The problem is, we'd create perpetual non-citizens (as others have mentioned). Places that don't have birthright citizenship almost always have some modified method (such as can become a citizen at 18 if you've lived here x years as a minor, or similar) that prevents this permanent group of uncitizens. I have no issue getting rid of birthright if we implemented something similar.

While I disagree with the 'little cost to it' portion, I wholeheartedly agree that simple removal would not be an avenue to take. Set timelines guaranteeing citizenship would have to be part of the equation to really make any sense. It would ease strain on social services costs by delaying immediate use, possibly deterring some irresponsible child bearing decisions.
 
I know. It's the mechanism that stuck me as odd. When the 14th amendment's birthright provision was set up, it was with a mind to confer citizenship to former slaves, IIRC. That provision is certainly obsolete, no?

Measles isn’t a problem any more, does that mean we should no longer vaccinate against it?
 
Surely, that happens from time to time already, if it's not a totally negligible occurrence. Most Eastern Hemisphere countries don't allow birthright citizenship, without certain significant restrictions.d acknowledge US

It does happen. In Europe local provisions allowing for citizenship and EU provisions regarding free movement address most but not all of the issue. In other places it results in terrible suffering and even genocide. Again, the fact that it happens now doesn’t mean it’s not a problem.
This is a non-issue. The US, for instance, doesn't acknowledge dual citizenship, but its citizens are welcome to claim dual citizenship. The US would acknowledge US citizenship, but not the citizenship of the other nation.

Eh? What does dual citizenship have to do with it? If the US no longer recognises children born in the US as citizens, but their parents country says they weren’t born here so they are not citizens where are you going to deport them to?
 
If the US no longer recognises children born in the US as citizens, but their parents country says they weren’t born here so they are not citizens where are you going to deport them to?

Gitmo?
 
So you support creating an official class of people who have no citizenship and who’s descendants will never be citizens of any country and can be expelled/exploited at will?

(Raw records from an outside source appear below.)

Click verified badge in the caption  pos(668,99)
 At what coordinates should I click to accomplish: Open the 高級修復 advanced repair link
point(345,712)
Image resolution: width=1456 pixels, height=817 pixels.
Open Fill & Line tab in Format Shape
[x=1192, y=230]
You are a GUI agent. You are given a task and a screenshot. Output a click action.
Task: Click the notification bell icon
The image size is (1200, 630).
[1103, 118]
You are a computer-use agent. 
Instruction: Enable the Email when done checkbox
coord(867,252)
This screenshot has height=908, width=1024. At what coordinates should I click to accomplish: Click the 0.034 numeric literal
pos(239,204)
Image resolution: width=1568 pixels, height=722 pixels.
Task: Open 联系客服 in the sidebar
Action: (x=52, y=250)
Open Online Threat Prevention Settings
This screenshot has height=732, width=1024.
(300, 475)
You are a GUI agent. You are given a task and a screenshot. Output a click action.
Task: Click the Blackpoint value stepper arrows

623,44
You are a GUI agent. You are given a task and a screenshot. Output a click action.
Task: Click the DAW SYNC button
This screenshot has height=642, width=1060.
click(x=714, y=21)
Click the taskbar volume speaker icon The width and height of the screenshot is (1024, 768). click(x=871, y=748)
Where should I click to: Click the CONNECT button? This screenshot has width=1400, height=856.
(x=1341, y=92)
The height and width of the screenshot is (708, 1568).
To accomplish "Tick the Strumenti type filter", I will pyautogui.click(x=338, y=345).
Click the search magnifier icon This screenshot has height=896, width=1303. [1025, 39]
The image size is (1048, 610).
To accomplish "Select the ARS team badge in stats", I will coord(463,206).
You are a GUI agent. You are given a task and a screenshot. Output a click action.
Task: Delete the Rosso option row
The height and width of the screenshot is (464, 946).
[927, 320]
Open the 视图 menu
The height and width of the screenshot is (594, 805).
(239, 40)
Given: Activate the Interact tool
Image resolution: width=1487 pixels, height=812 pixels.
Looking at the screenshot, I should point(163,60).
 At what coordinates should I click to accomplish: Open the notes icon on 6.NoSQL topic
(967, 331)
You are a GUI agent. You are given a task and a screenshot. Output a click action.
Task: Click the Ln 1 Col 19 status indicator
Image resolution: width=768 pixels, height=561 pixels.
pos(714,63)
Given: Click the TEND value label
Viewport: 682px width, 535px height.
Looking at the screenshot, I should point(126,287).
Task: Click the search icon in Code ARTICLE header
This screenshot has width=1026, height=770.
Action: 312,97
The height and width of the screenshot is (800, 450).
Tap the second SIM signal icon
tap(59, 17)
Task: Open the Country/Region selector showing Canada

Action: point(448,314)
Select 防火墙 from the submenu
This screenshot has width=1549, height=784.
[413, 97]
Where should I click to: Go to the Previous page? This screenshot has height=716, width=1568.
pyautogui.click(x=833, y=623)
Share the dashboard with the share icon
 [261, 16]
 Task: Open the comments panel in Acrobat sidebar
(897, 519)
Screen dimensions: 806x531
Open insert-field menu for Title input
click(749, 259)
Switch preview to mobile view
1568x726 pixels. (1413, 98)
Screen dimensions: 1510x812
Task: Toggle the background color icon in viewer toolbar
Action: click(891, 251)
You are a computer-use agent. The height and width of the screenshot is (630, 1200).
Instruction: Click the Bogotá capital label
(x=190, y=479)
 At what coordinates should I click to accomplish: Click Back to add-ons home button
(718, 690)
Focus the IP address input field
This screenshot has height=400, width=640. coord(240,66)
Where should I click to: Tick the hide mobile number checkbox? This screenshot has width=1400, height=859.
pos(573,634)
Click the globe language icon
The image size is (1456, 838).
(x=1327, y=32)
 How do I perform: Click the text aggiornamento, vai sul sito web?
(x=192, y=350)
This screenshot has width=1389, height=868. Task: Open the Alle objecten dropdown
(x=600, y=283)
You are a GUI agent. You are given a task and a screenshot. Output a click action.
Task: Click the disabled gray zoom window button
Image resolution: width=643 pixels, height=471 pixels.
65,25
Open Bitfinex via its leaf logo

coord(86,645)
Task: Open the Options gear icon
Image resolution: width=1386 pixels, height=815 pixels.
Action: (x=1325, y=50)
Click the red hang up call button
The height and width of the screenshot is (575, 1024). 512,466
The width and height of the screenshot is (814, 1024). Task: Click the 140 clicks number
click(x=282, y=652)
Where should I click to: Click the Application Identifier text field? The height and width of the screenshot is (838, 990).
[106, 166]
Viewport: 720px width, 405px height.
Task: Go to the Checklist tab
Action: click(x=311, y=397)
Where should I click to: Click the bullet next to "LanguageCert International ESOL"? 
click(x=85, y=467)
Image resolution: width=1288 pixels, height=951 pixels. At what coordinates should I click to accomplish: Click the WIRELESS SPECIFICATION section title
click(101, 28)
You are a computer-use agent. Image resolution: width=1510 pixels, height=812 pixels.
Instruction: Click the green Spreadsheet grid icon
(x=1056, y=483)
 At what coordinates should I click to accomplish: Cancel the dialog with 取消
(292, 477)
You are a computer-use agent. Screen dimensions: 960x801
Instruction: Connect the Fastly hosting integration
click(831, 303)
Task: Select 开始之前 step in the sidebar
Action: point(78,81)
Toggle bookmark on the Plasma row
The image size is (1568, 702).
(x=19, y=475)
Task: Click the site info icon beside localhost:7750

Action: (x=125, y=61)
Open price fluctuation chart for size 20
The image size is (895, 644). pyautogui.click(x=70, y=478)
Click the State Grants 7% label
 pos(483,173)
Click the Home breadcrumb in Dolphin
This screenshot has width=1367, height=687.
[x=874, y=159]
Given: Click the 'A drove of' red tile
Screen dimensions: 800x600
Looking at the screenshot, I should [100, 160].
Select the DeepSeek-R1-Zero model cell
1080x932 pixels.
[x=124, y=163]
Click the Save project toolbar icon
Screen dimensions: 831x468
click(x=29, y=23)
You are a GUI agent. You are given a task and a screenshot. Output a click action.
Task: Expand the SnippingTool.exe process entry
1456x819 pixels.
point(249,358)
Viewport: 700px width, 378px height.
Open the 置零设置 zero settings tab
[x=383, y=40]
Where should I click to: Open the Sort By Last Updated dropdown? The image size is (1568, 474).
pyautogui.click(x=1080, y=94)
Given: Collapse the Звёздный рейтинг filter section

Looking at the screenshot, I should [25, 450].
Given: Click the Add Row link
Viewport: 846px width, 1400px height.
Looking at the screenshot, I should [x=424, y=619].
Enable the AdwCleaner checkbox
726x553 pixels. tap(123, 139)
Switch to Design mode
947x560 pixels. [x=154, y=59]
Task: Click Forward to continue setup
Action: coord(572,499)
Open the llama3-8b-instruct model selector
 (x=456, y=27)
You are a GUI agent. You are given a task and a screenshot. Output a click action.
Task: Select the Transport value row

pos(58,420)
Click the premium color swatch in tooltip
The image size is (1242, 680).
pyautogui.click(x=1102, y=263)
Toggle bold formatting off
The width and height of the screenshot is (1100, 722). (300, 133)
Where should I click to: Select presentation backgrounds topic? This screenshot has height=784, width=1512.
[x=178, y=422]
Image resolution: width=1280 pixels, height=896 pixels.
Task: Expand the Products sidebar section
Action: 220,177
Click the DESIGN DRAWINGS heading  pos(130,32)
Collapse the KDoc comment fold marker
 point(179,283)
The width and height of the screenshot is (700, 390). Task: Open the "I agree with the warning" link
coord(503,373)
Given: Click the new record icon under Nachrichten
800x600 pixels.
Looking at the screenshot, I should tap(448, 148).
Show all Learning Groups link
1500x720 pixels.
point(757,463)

Nope. We have citizens without states now, though not many. The children could be in theory appointed citizenship in a similar manner as refugees. Didn't say anything about exploiting at will, btw. Not my fetish. Yours?

Does that make it less of a problem?

No, but you asked me how to justify a theoretical problem...by presenting the problem we already have and would have in my or any model.
 
Measles isn’t a problem any more, does that mean we should no longer vaccinate against it?

Your analogy suggests we should provide a way to confer citizenship on American freed slaves again. How are you viewing our future, now?